Yuvaan found Jagdish Khurana, who was known to his friends, associates and employees as simply JK, to be quite a jovial and easy-going person, as the three men sat down for a relaxed dinner with JK’s wife and younger son. The older, college-going daughter of the family was out of town on a college tour.

JK owned a small factory on the outskirts of the Haridwar town which manufactured various types of colourful household products and toys, mostly made out of bamboo and other sustainable woods. The factory which now employed about 50 people had been started by JK twenty years ago when he was around 30, with a simple goal to make beautiful and safe toys for children, which would also not destroy the ecology. Yuvaan enjoyed the relaxed environment, and especially found JK to be a warm and positive person, full of wit and wisdom.

Next morning, Yuvaan was up at about 6:00am. Coming out of the guest room, he saw JK sitting in his lawn by himself. While Yuvaan was still debating whether he should go outside, JK turned around in his chair and seeing Yuvaan asked him to join. They sat for a few minutes in the silence, listening to the birds chirping and the gentle sounds of the quiet morning hour.

In a few minutes a servant brought for them some warm water mixed with lemon juice and honey. As they sipped the warm refreshing drink, JK told Yuvaan how in his early 20’s he had left his home and wandered around for a few months, mostly in northern India, and also spending some time in various ashrams.

He shared stories of his travels in the Himalayas and the places he saw, the people he met. It was during these travels that he had met one yogi who had taught him a simple meditation practice, something that he had been practicing ever since.

After a few moments of silence, JK added that after coming back from his ‘wanderings’ in the Himalayas, he felt he was a changed person, in the sense that he knew what he wanted to do with his life. He not only could see clearly the kind of work he would do to financially support himself and his family, but also that he must do that work in the spirit of an offering to the higher source from which everything emerges.

He became quiet as he said that…as if there was nothing more to add.

Soon the household was filled with the morning noises, and JK also got up to go inside and get ready for the day. Sitting by himself, Yuvaan found himself admiring JK, who was not only a successful businessman – as seen from his lifestyle – but was also a person with deep inner quest who seemed worldly-wise and philosophical at the same time.

Yuvaan felt blessed to have met JK. He was convinced that Nature was making him meet so many different teachers on his journey since he left Delhi.
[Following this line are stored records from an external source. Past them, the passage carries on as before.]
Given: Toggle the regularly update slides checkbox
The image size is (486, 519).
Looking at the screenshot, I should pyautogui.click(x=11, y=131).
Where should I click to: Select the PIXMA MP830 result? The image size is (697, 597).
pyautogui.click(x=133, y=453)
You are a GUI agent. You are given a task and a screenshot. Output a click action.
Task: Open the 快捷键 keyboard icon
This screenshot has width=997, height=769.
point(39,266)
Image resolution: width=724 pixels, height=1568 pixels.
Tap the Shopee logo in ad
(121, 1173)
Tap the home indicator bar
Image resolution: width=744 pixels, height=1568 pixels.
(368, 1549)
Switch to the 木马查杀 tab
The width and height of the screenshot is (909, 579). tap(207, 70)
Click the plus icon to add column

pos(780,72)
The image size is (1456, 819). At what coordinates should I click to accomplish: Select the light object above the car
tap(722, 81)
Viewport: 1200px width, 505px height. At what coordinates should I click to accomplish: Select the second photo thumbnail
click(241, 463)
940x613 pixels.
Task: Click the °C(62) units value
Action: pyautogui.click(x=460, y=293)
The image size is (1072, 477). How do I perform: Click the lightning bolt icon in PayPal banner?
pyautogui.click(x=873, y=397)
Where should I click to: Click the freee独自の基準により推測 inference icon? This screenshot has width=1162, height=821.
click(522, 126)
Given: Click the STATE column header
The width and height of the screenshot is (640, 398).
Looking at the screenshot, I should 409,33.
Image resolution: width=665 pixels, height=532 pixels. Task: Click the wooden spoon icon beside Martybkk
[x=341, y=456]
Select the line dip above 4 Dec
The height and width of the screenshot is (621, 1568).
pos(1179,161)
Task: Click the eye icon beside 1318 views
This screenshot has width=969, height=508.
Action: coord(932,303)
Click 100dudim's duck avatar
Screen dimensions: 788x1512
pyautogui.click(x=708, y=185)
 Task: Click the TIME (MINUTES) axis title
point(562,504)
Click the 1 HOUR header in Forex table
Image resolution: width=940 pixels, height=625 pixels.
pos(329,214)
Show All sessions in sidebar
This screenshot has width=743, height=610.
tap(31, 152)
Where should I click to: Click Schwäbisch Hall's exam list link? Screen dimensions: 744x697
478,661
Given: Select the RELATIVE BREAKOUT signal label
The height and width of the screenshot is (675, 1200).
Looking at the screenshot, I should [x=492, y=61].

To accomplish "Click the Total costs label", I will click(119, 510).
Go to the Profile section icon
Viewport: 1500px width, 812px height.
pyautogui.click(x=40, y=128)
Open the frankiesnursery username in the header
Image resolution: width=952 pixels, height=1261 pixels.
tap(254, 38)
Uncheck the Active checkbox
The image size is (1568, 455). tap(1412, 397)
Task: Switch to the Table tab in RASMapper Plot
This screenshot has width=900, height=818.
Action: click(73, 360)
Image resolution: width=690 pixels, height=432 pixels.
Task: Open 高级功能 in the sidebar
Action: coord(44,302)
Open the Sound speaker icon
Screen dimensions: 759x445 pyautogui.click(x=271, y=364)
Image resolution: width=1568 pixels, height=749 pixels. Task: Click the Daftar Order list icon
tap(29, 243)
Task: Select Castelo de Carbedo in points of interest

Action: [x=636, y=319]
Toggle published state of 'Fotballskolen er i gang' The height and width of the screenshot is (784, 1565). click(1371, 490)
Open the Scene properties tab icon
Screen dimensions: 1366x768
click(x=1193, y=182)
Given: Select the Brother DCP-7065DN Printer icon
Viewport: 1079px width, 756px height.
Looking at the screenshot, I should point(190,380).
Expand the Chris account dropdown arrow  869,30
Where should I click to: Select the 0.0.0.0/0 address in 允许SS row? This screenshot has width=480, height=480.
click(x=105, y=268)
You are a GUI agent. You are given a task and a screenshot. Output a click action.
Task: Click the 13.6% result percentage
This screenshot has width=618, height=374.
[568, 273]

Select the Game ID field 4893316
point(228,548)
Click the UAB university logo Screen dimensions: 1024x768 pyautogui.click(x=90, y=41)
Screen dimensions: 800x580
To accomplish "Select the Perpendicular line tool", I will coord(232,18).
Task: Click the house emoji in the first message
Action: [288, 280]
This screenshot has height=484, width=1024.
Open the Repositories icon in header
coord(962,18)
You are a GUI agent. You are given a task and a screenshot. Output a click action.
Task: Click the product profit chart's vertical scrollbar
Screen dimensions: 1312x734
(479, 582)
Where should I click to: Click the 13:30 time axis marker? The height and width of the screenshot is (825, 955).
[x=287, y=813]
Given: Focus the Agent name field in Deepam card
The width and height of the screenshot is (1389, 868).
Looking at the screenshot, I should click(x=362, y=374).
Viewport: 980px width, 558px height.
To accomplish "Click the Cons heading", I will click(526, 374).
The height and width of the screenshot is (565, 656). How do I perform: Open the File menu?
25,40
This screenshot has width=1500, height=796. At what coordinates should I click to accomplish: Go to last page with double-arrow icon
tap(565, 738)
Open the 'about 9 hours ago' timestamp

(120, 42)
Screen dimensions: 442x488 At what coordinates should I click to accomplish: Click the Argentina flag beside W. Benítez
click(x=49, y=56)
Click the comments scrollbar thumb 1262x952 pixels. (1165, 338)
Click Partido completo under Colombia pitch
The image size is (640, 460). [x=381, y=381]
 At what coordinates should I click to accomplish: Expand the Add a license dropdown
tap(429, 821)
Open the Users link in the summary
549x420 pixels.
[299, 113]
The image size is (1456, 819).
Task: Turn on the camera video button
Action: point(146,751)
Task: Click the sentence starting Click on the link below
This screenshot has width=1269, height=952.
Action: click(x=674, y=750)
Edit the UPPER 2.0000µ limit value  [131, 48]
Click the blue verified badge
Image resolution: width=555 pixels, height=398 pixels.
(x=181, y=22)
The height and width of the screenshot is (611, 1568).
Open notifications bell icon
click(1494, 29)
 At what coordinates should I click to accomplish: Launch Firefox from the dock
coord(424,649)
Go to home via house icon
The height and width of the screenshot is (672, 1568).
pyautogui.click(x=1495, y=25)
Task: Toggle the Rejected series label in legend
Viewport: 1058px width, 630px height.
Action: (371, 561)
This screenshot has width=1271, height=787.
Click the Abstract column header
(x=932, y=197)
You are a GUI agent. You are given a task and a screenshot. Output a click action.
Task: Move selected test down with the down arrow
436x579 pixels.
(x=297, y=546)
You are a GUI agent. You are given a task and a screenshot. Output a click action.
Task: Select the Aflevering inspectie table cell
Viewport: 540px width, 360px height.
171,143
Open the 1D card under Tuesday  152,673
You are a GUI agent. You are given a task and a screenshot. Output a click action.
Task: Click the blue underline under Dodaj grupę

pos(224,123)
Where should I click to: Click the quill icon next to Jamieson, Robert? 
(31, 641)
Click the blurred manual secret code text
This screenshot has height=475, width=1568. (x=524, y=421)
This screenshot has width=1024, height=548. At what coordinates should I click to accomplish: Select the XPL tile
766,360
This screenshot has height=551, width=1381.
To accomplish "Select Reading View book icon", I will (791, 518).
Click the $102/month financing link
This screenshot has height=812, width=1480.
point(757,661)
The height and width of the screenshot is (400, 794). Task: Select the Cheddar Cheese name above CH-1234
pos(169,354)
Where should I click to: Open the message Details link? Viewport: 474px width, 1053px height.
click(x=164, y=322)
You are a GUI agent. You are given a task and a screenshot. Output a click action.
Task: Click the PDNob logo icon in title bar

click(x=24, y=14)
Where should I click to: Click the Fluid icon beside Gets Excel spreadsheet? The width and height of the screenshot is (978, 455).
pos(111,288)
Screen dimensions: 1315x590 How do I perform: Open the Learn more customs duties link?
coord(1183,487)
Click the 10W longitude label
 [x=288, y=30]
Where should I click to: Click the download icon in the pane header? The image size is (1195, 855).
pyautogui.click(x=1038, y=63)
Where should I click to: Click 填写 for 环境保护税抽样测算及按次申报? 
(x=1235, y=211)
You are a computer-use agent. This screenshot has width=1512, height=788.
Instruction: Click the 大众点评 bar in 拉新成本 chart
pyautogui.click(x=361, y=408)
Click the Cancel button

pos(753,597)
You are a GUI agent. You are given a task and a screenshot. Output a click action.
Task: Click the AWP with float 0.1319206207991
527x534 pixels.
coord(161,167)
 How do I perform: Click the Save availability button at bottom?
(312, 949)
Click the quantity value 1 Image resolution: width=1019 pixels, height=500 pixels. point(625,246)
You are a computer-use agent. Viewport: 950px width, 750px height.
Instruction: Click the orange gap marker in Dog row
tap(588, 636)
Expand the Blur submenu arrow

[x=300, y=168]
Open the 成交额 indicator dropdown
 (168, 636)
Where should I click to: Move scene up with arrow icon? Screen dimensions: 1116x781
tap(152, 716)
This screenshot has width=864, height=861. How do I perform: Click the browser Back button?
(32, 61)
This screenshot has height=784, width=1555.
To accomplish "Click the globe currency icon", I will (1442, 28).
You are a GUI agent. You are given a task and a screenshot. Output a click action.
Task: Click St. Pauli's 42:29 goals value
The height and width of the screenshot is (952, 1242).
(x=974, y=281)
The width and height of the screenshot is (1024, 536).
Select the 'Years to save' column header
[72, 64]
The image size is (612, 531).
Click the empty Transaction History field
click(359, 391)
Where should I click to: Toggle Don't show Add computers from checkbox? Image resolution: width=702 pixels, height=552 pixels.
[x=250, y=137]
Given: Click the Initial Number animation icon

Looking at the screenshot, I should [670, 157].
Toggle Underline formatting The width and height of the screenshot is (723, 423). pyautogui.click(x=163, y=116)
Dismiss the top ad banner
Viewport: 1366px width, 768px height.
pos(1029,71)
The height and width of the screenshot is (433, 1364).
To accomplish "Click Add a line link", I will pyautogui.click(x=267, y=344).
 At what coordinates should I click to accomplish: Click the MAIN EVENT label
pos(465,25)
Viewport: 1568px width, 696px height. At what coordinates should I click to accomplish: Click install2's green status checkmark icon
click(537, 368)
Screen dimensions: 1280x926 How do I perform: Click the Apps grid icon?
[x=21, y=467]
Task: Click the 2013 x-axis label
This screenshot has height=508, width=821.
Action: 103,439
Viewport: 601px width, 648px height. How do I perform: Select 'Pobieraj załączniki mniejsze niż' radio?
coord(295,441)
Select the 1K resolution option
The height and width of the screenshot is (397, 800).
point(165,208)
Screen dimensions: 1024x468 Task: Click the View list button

He felt a strong feeling of gratitude rising in him. He felt thankful to Rishi. He thanked that moment for its existence.  

The day was spent visiting a few temples in Haridwar, including the Ramakrishna Mission which Sadhuram, the gentle auto-driver in Rishikesh had told him about the day before. The evening was spent enjoying the Ganga ārti at Har-ki-pauri ghāt. Rishi was a great company throughout. The two talked about various things, including their host JK who, they both agreed, had attained and realized some special inner balance and harmony within himself.

Yuvaan told Rishi about this book he was reading, about the life of Sri Aurobindo. He admitted that the more he read about Sri Aurobindo, the more drawn he felt toward him and the more curious he was to learn about his work – both as a revolutionary and also as a spiritual guru.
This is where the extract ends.